La Audiencia Nacional se salta las leyes a la torera en el Caso Altsasu

‘No a los montajes policiales’
Tres encarcelados, seis meses de reclusión por la cara, 90.000 kilómetros recorridos y 37.000 euros gastados. Esas dos cifras resumen lo vivido durante los últimos seis meses por tres familias de Altsasu (Navarra). Sus hijos llevan medio año presos en la cárcel de Soto del Real, acusados de haber protagonizado una de las peleas más publicitadas de los últimos años: la reyerta nocturna con dos guardias civiles de paisano en un bar de esta localidad, lo que derivó en unas insólitas acusaciones de terrorismo que podrían dejar penas de hasta 15 años de cárcel para cada uno de ellos.

“Tristeza, rabia y cansancio”. Así se expresa Idoia Goikoetxea, tía de uno de los jóvenes encarcelados, en una carta. Tristeza por una justicia que no acaba de llegar. Rabia por un señalamiento mediático casi sin precedentes. Y cansancio, precisamente, por lo que no dudan en calificar como una injusticia. “Tres jóvenes siguen en la cárcel de Soto del Real en un régimen de especial vigilancia aplicado a terroristas; diez mantienen su imputación en un caso donde lo que menos importa es el suceso del 15 de octubre”, subraya Goikoetxea.

Aquel 15 de octubre Altsasu vivía las “ferias”, una de las principales fiestas populares de su calendario. Sobre las cinco de la madrugada, tras una larga jornada de jolgorio, se produjo una pelea en uno de sus bares. Al día siguiente, los medios empezaron a fijarse en aquel hecho, subrayando que se trataba de una agresión a dos guardias civiles por el mero hecho de serlo. En cuestión de horas, varios medios estatales fabricaron la versión de una supuesta horda de aproximadamente sesenta personas contra dos guardias civiles y sus respectivas parejas.
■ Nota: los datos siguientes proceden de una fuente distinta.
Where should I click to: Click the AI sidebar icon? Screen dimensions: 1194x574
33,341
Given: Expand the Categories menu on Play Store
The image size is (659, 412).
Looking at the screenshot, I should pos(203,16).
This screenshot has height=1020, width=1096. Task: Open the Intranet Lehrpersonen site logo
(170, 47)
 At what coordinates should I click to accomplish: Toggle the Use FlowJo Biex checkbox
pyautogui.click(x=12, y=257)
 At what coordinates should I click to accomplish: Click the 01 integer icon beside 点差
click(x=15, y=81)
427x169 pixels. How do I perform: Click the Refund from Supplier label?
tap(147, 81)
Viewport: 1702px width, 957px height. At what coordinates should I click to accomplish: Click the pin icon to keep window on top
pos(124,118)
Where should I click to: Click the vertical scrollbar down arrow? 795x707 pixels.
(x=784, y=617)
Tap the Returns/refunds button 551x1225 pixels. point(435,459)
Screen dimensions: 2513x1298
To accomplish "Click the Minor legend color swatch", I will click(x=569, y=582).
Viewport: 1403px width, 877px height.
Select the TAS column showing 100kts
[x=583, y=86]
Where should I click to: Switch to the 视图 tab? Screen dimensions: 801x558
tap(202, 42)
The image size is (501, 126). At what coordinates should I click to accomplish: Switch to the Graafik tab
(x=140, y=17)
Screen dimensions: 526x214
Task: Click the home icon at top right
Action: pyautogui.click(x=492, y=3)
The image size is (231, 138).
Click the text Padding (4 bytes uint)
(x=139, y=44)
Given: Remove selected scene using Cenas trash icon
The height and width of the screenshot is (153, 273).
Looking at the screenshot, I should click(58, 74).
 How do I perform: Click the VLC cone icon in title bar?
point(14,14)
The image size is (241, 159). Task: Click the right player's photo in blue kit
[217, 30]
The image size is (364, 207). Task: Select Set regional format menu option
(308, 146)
Luego aparecerían las fotos de algunos jóvenes de esa localidad, acompañadas por varios datos personales. Una de las chicas señaladas ni siquiera fue imputada, pero no valió de nada: el diario digital que la señaló no se retractó ni pidió disculpas.

“El pueblo de Alsasua no ha recibido ninguna explicación (mucho menos rectificación) de la actuación de la prensa en aquel momento, que por cargar tintas se metió hasta con los pasos de cebra de la localidad”, ironiza Goikoetxea. Después de un mes de intensa campaña mediática, la Audiencia Nacional ordenó varias detenciones. En total, siete jóvenes fueron enviados a la cárcel, acusados de terrorismo –también hay dos menores imputados-. Cuatro de ellos salieron en libertad provisional en diciembre pasado, pero los tres restantes continúan en Soto del Real bajo régimen FIES, un severo sistema penitenciario que se aplica contra los “terroristas”.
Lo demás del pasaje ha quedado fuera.